Abstract Background Since 2009, numerous tools have been developed to detect structural variants using short read technologies. Insertions >50 bp are one of the hardest type to discover and are drastically underrepresented in gold standard variant callsets. The advent of long read technologies has completely changed the situation. In 2019, two independent cross technologies studies have published the most complete variant callsets with sequence resolved insertions in human individuals. Among the reported insertions, only 17 to 28% could be discovered with short-read based tools. Results In this work, we performed an in-depth analysis of these unprecedented insertion callsets in order to investigate the causes of such failures. We have first established a precise classification of insertion variants according to four layers of characterization: the nature and size of the inserted sequence, the genomic context of the insertion site and the breakpoint junction complexity. Because these levels are intertwined, we then used simulations to characterize the impact of each complexity factor on the recall of several structural variant callers. We showed that most reported insertions exhibited characteristics that may interfere with their discovery: 63% were tandem repeat expansions, 38% contained homology larger than 10 bp within their breakpoint junctions and 70% were located in simple repeats. Consequently, the recall of short-read based variant callers was significantly lower for such insertions (6% for tandem repeats vs 56% for mobile element insertions).

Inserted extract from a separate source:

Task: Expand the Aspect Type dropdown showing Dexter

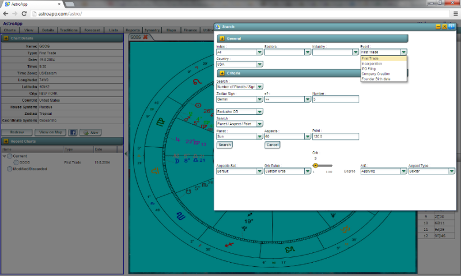Action: [451, 171]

Simulations showed that the most impacting factor was the insertion type rather than the genomic context, with various difficulties being handled differently among the tested structural variant callers, and they highlighted the lack of sequence resolution for most insertion calls. Conclusions Our results explain the low recall by pointing out several difficulty factors among the observed insertion features and provide avenues for improving SV caller algorithms and their combinations.